• Reading text:
########################################

Indus Valley seals may not be proof of advanced linguistic skills
Hong Kong, April 30 (ANI): A team of scientists has refuted claims made by a research group that the puzzling symbols that were found on Indus Valley seals are proof of a written script of a language from an ancient civilization, and therefore a literate culture.
According to a report in Asia Times Online, the claims have been challenged by historian Steve Farmer and Harvard University Indologist Michael Witzel.
On April 23, the US-based Science journal published a paper by an Indian and Indian-American team of scientists and researchers that claimed patterns of symbols found on Indus objects had the definitive linguistic pattern found in written languages.
Such a pattern is different from non-linguistic signs.
The paper, titled 'Entropic Evidence for Linguistic Structure in the Indus Script', featured the findings of Indian-born researchers at the University of Washington in Seattle and the Tata Institute of Fundamental Research in Mumbai.
It claims computer analysis revealed comparative "entropic evidence" that Indus signs have a linguistic order similar to some of the world's oldest languages, such as Sumerian from Mesopotamia, classical Tamil and Sanskrit from the Indian sub-continent.
The researchers said they used computer analysis to compare the pattern of Indus symbols with the patterns of known spoken and mathematical languages.

########################################

• To-do list:
A – Answer these questions using the article on the Indus Valley seals.
(i) Which journal published the paper, and on what date?
(ii) According to Asia Times Online, who challenged the paper's claims?
(iii) What is the title of the paper?
B – From the article on the Indus Valley seals, list every language it names as one of the world's oldest.

• Data lines:
########################################

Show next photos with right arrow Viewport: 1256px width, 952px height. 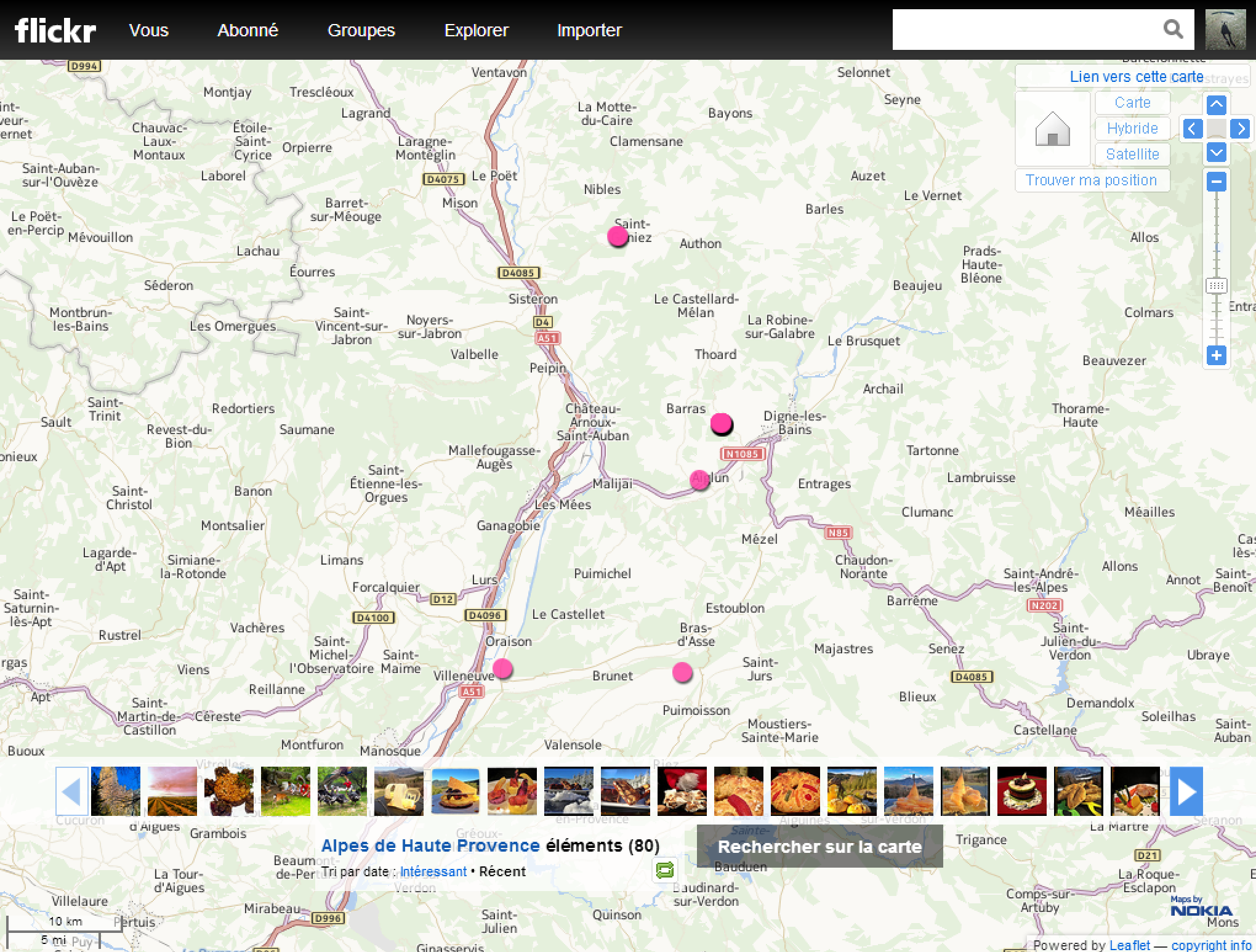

########################################

• Solved tasks:
A –
(i) Science, on April 23.
(ii) Historian Steve Farmer and Harvard University Indologist Michael Witzel.
(iii) 'Entropic Evidence for Linguistic Structure in the Indus Script'.

B – Sumerian, classical Tamil, Sanskrit